I am back!! I took a hiatus for awhile because we were gone for pretty much all of July. We were also in places that didn't have internet. It was awesome. But now I am back and ready to get on my blogging train again. Good news folks...I started another Whole30! Yup, documenting it right here ladies and gents as well as new recipes coming your way. I am so excited to share it with you all again. So...why the heck am I doing another round of Whole30? A few reasons:

1. I ate like CRAP at all our family reunions this summer. I enjoyed myself but my body was NOT happy with me.
2. I LOVE the way it makes me feel.
3. I really feel like I need to reset my gut again after the sugar induced coma I put myself into multiple times in July.
4. I want to get back on track with clean eating before the busy life of Fall and Winter starts.
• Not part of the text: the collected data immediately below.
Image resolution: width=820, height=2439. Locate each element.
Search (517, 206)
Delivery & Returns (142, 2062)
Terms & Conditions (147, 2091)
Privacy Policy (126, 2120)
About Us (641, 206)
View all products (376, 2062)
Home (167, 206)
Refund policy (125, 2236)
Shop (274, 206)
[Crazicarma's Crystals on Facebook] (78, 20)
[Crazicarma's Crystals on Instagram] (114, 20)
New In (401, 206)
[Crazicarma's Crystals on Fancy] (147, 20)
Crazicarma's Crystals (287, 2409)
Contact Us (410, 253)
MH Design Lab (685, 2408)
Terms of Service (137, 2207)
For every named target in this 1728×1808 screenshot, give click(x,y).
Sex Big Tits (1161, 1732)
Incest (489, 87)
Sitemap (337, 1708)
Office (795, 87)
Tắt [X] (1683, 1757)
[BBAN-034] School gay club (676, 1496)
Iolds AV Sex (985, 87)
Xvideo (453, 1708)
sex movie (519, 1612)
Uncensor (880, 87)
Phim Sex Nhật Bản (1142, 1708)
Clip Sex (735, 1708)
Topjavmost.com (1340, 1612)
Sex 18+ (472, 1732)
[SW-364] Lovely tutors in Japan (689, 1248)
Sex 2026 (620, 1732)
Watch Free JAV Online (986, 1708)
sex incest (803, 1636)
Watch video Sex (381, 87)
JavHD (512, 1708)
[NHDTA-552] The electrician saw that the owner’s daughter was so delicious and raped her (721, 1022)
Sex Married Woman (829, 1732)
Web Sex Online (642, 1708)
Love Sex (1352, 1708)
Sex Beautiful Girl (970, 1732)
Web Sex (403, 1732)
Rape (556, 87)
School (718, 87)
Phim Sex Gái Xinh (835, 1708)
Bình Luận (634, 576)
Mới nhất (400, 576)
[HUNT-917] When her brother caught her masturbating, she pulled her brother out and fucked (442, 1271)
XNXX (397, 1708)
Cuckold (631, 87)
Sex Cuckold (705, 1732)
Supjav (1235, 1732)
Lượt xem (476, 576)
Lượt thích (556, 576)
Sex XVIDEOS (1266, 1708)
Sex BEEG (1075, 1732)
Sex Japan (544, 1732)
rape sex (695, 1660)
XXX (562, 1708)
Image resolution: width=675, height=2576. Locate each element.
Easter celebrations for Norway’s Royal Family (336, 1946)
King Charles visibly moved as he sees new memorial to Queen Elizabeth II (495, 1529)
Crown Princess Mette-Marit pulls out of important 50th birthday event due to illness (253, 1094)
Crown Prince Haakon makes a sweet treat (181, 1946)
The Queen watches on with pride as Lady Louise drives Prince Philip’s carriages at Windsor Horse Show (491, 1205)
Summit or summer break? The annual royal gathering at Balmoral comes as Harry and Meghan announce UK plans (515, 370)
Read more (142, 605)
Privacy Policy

So are ya ready?? If you have Instagram, you can follow me @darcieats where I post daily. SO! Here we go!

Day 1:

Meal 1: Roasted veggies, hardboiled egg, avocado, strawberries



This morning I roasted a big batch of veggies and hardboiled a bunch of eggs so I used that as my meal so I didn't have to cook anything else. It was good. In other news, I am so bomb at hardboiling eggs! It is an art, I tell ya. Don't think otherwise. I used to over boil them and I had NO idea! Now I put them in the water, bring to a boil, as soon as the water is a rollling boil, put a lid on the pot and take them off of the heat. Let them sit for 10 minutes. Then plop them into some ice water for about 1-2 minutes. Bam. Perfect eggs every time.

Meal 2: Carrot fries with ranch, tuna salad over power greens



Not to be all braggy...but I make a DANG good tuna salad. Like for reals. I take pride in this baby.

Tuna Salad
-1 can of compliant tuna
-homemade paleo mayo (there are like a billion recipes out there, my favorites are HERE and HERE, I use avocado oil)
-1 large pickle, diced (if you really like pickles, add more)
-1 hard boiled egg, diced (yolk included)
-paprika
-salt and pepper

Mix it all together I don't measure the mayo but just do a big spoonful, mix it up, and if you feel like it needs more, add more! I also don't measure seasonings (annoying, I KNOW), but just add a few shakes of each, mix it up, taste test, and add more if you need to. I usually add a bit more mayo than I would normally if I am going to serve it over greens just so it makes up for not having dressing.

Carrot Fries
-quarter your carrots (I used about 5 large carrots)
-2 T. Avocado oil
-1/2-1 tsp of salt

Line a baking sheet, preheat oven to 450. Toss the carrots in a bowl with the oil. Place on baking sheet and sprinkle with salt. Bake for 10 minutes. These are great! They have a bit of crunch to them and are awesome dipped in ranch. My favorite ranch is from Planks, Love, and Guacamole. If you have already made your mayo, you don't have to go through the trouble of making hers. Just use her ratio of 2/3 cup mayo, 1/2 tsp each of sea salt, black pepper, onion powder, garlic powder, 1 T dried dill, 2 T coconut milk.

Meal 3: Leftover roast from Sunday (day before I started, had seasonings, beef broth, and veggies, slow cooked for 8 hours), cucumber, tomato, avocado salad (mix it up with balsamic vinegar, olive oil, salt, pepper, and Italian Seasoning), and a side of peaches.



My Thoughts:

This round already seems SO much easier than round 1 because I know what to expect and I am SO much more confident in the kitchen. It makes a world of difference.